Disclosure of interest by the Director(s)

Every director shall at the first board meeting disclose his concern or interest in any company or body corporate or firm or any other association as per Companies Act,2013 read with Companies (Meetings of Board and its Power) Rules,2014.

Appointment of First Auditor

The Board after considering the qualification, experience and on merit shall appoint first auditors of the Company to hold office till the conclusion of first Annual General Meeting(“AGM”)on such remuneration as fixed by the Board of Directors as per Companies Act,2013 read with Companies (Audit and Auditors) Rules,2014.

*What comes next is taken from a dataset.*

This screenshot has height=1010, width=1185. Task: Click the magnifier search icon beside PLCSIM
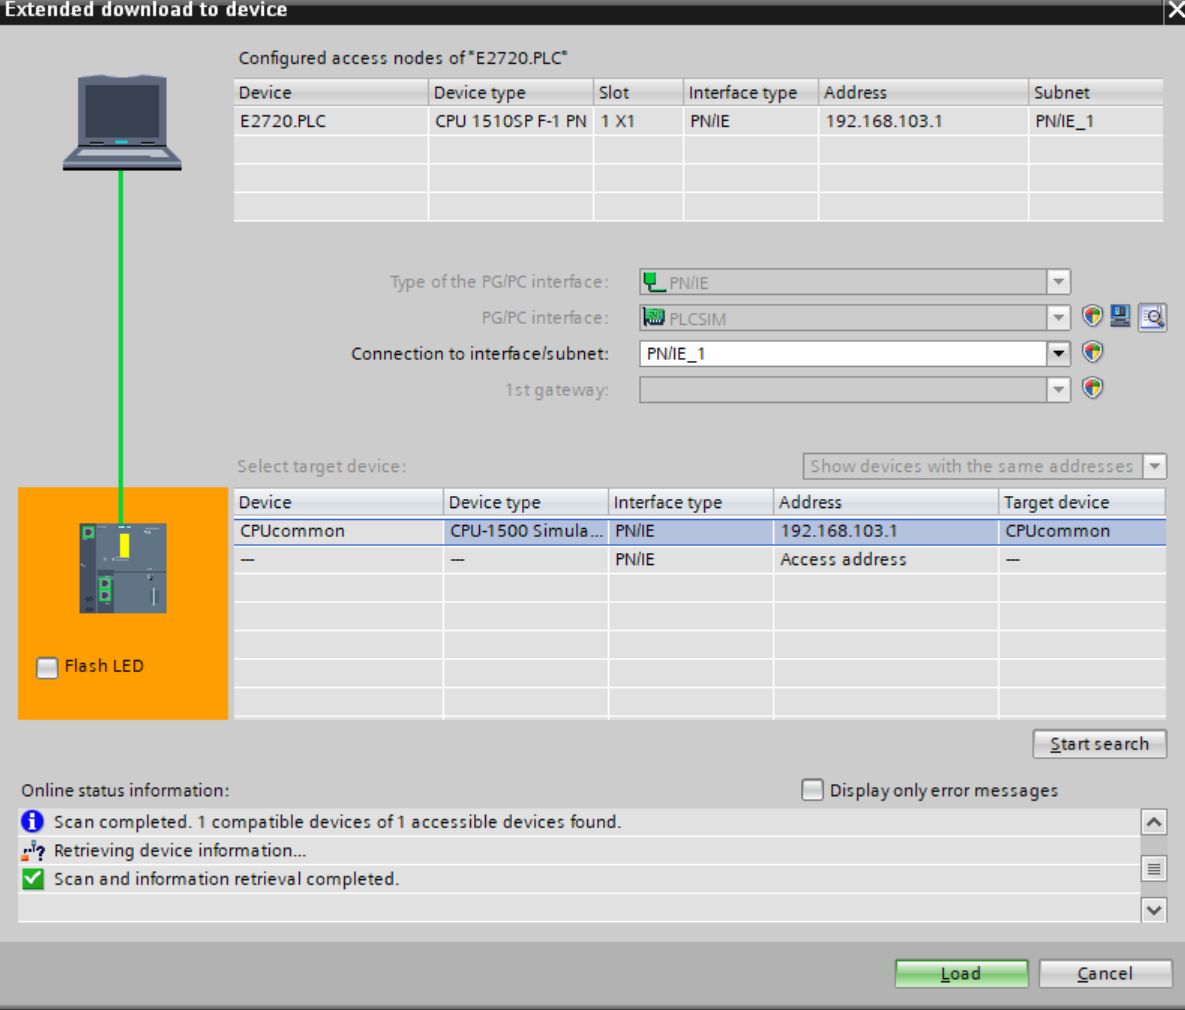pos(1152,317)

Issue of Share Certificates

Every Company shall issue share certificates to all its shareholders who are the subscribers of the Memorandum of the Company within time specified under Companies Act, 2013 read with Companies (Share Capital and Debenture) Rules, 2015.

Payment of Stamp duty

Pursuant to Stamp Act, 1899 stamp duty shall be paid on Share certificates issued to subscribers and to any person to whom share certificate will be issued after allotment within time specified under said provisions. And in case of delayed, non-payment or evasion of payment of stamp duty on the issue of share certificate in case of allotment of share, the company shall be liable for heavy penalty under the Act. The rate of stamp duty at the time of issue of share certificate is 0.005%. And stamp duty shall be calculated on the price at which shares are issued. This is a most vital compliance needs to be done by the company after incorporation and it is the most missed compliance by most of the companies which later result in heavy penalties to the company by stamping department.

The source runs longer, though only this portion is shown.